* _Source_:

## begin

The basic idea behind the invention is that an effort is made to communicate only non-zero coefficients within a Cartesian bounding box of a block between various functional units in a decoding or encoding scheme. By reducing the size of the data blocks communicated, bandwidth becomes available for performing other tasks in a hardware implementation. Additionally, the reduced data blocks ensures a lower processing requirement for communication of the data blocks and the subsequent processing of the data blocks in subsequent elements of the coder. By reducing the communication and computation workload, a consequential reduction in power requirements may be achieved in either a hardware or software implementation. This is particularly advantageous for portable devices, e.g. video cameras, where battery life is of significant importance.

In one variation of the invention, the step of reducing the size of the at least one block of data may comprise the steps of identifying rows and/or columns having only substantially zero valued coefficients as redundant data. The dimensions of the reduced size data block may be communicated to the second functional element.

## end

* _Record list_:
## begin

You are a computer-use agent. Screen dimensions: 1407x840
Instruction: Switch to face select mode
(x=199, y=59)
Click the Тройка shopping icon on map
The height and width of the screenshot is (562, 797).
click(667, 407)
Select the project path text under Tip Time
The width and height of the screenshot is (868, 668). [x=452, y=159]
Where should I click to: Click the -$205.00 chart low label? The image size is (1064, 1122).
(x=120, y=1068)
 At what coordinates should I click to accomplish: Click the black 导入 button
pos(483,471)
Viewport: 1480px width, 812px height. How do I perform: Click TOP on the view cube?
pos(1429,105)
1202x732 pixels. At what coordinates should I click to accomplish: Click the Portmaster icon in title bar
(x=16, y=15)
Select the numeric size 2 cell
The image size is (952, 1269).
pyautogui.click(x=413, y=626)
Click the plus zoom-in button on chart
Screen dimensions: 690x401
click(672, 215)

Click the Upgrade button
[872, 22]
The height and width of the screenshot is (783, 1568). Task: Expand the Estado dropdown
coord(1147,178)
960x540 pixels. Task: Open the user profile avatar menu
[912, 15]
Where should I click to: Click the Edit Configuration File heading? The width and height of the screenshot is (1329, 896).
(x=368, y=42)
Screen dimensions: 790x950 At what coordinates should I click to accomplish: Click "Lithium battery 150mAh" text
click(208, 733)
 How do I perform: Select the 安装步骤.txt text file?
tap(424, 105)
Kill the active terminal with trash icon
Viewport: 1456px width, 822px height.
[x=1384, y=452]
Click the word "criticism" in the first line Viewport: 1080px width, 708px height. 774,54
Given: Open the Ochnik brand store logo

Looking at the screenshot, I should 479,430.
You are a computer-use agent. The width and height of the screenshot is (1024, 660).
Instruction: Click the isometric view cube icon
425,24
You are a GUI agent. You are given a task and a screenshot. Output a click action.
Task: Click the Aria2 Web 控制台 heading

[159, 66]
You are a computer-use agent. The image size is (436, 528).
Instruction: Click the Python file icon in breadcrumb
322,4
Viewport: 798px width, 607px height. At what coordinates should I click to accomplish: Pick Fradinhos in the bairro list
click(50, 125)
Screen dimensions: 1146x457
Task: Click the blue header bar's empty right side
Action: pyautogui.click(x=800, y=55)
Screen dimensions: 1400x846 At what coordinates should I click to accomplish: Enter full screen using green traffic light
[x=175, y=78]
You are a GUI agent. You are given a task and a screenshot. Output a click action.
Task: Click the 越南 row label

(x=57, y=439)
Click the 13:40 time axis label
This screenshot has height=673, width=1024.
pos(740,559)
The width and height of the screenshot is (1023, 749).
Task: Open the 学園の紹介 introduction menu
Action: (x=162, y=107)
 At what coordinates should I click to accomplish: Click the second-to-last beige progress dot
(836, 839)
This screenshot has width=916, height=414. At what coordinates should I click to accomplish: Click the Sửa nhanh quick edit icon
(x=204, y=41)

## end

* _Task_: Rewrite the passage on shrinking coefficient data blocks from "In one variation" up to and including "second functional element.", substituting "unneeded data" for "redundant data". The rows play no part in what comes next.

* _The completed task_:
In one variation of the invention, the step of reducing the size of the at least one block of data may comprise the steps of identifying rows and/or columns having only substantially zero valued coefficients as unneeded data. The dimensions of the reduced size data block may be communicated to the second functional element.